Almost in 23% of the cases, sentiment expressed in the review does not match with star_rating. Some of these cases could be where rating is positive or negative, but review is so short or subjective that its sentiment is determined to be neutral. There are also as many as 36,310 cases where sentiment expressed in positive, but rated as negative. But we need to further investigate this as to whether there is real discrepancy or this is an artifact of text cleaning. It is also possible that, textblob fails to identify sentiment correctly in some cases.

In [28]:
# Reviews where sentiment is highly positive but rating is highly negative
import pandas as pd
pd.set_option('display.max_colwidth', -1)
discrepancy_df = polarity_df.filter("polarity > 0.9").filter("star_rating = 1")
discrepancy_df.limit(47).toPandas()

Unnamed: 0,review_body,star_rating,review_category,polarity,sentiment
0,excellent stars,1,negative,1.0,positive
1,there is nobody in this story that is likeable the story does not have a very good or beleiveable plot,1,negative,0.91,positive
2,you don t have to read this book it s a sort of corporation promotion of self help books don t confuse it with any of the excellent books about books that you might be reading instead ugh,1,negative,1.0,positive
3,stars grisham is the best,1,negative,1.0,positive
4,not her best work,1,negative,1.0,positive
5,the book is a very good book it is something that every one can read take some time and read the book,1,negative,0.91,positive
6,i didn t like it and don t recommend anyone to buy i just bought a refurbished version and according to its description it should be in very good condition but it s in very fair condition unacceptable i will attach some pics of it,1,negative,0.91,positive
7,not the best quality already peeling off,1,negative,1.0,positive
8,not the best material go for the iblason prime,1,negative,1.0,positive
9,excellent,1,negative,1.0,positive


In [29]:
# Investigate one of the reviews further
review_body_list_2.index("all these items i purchased are excellent ")

In [30]:
# Get the pre-cleaned version of the above review.
review_body_list[586154]

In [31]:
# Investigate one more review further
review_body_list_2.index("i bought this controller and it worked perfectly for about a week then it just wouldn t turn on wouldn t respond to being plugged in it was done i had to go to gamestop and buy a used one for  do not buy this ")

In [32]:
# Get the pre-cleaned version of the above review.
review_body_list[509879]

In [33]:
## The following is quite negative review. But text blob assigned a positive polarity (0.35).
TextBlob('The book was in perfect condition, but the access code, which is the most important part, did not work. Since I purchased this from Amazon, Cengage was unable to assist me. I do not recommend buying this.').polarity

As can be seen above, there are possibly many reviews that are mislabelled (e.g., review is positive, but rating is negative). Take a look at the following review for example,

**"All these items I purchased are excellent."**

The review is definitely positve, but the reviewer rated it with one star.

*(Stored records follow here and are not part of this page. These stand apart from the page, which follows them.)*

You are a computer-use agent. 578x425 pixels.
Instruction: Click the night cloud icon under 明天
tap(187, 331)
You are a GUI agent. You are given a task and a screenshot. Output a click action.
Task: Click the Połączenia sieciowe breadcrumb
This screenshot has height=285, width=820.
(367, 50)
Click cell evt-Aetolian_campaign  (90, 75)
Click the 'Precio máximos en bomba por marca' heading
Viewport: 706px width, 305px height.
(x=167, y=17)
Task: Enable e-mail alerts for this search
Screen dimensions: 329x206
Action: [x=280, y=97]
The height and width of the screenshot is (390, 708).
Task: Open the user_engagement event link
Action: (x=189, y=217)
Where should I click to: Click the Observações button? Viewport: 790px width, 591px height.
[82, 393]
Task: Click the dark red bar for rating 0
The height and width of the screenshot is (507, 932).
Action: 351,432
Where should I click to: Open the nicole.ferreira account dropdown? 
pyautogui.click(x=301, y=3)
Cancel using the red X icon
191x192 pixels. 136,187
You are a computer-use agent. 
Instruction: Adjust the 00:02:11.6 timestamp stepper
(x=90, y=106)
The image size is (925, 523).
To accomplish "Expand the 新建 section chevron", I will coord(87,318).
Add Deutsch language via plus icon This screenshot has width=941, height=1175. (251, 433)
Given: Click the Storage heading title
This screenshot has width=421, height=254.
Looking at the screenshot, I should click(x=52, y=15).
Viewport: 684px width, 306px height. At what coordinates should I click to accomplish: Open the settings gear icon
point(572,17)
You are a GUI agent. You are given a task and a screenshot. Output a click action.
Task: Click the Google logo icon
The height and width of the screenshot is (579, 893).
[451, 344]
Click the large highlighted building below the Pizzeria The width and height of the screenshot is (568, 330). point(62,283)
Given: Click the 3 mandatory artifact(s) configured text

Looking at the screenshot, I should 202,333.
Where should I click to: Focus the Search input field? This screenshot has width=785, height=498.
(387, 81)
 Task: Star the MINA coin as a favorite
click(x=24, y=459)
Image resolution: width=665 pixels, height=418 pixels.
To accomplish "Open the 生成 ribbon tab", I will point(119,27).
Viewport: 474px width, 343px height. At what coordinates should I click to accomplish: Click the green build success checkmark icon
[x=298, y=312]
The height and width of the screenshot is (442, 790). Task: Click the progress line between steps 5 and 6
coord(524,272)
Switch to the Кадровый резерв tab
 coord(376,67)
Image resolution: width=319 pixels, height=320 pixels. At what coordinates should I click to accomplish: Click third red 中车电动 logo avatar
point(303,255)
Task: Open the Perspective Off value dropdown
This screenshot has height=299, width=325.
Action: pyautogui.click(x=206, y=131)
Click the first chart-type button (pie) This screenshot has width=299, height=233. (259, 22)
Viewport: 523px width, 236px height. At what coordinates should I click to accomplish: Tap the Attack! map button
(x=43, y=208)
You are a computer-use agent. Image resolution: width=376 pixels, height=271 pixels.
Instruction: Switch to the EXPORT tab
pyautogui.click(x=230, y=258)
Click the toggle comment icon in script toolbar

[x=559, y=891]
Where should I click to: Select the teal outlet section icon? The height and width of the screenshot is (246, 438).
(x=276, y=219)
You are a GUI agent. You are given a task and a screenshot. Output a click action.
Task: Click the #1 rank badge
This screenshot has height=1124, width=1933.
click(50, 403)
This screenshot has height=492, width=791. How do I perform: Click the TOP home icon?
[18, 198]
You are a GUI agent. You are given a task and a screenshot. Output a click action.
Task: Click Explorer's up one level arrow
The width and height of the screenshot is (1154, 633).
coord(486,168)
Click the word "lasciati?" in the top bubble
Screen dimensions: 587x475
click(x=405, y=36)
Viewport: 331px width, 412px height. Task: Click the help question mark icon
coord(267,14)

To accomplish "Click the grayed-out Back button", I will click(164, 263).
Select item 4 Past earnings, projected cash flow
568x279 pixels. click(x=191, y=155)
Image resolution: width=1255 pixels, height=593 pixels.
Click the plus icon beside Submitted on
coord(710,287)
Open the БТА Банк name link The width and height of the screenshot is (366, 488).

So I originally, I thought of removing all reviews where rating does not match with setniment (as determined by textblob) expressed in the review. However, textblob assignment of sentiment is not accurate either. Take a look at the following review;

**"I bought this controller, and it worked perfectly...for about a week. Then it just wouldn't turn on, wouldn't respond to being plugged in, it was done. I had to go
to Gamestop and buy a used one for $50. DO NOT BUY THIS."**

This is definitely a negative review, but textblob assigned a polarity of 1 (highly positive sentiment).

<a id='dv'></a>
## Doc2Vec
Apache Spark does not provide an API for ‘Doc2Vec’. But its ‘Word2Vec’ transformer based on the ‘Skip-Gram’ approach, can be used as Doc2Vec. `The Word2VecModel transforms each document into a vector using the average of all words in the document` ([Apache Spark Documentation](https://spark.apache.org/docs/latest/ml-features.html#word2vec))

In [36]:
from pyspark.ml.feature import Word2Vec
from pyspark.ml import Pipeline
from pyspark.ml.feature import Tokenizer

tokenizer = Tokenizer(inputCol="review_body", outputCol="tokens")
word2vec = Word2Vec(vectorSize=300, minCount=0, inputCol="tokens", outputCol="features")
doc2vec_pipeline = Pipeline(stages=[tokenizer, word2vec])
doc2vec_model = doc2vec_pipeline.fit(clean_review_rating_helpful_df)
doc2vecs_df = doc2vec_model.transform(clean_review_rating_helpful_df)

<a id='rp'></a>
## ML Prototyping: Rating Prediction

In [38]:
from pyspark.ml.feature import StringIndexer

# Encode the target label
string_indexer = StringIndexer(inputCol="review_category", outputCol="label")
doc2vecs_df_encoded = string_indexer.fit(doc2vecs_df).transform(doc2vecs_df)

In [39]:
# Split the data into train and test set
train_set, test_set = doc2vecs_df_encoded.randomSplit([0.7, 0.3], seed=100)

In [40]:
from pyspark.ml.evaluation import MulticlassClassificationEvaluator
from pyspark.mllib.evaluation import MulticlassMetrics
import pandas as pd

# A function to get performance metrics
def print_performance_metrics(predictions):
  # Get accuracy of the model
  model_evaluator = MulticlassClassificationEvaluator(
      labelCol="label", predictionCol="prediction", metricName="accuracy")
  accuracy = model_evaluator.evaluate(predictions)
  print("Accuracy: {:.3f}\n".format(accuracy))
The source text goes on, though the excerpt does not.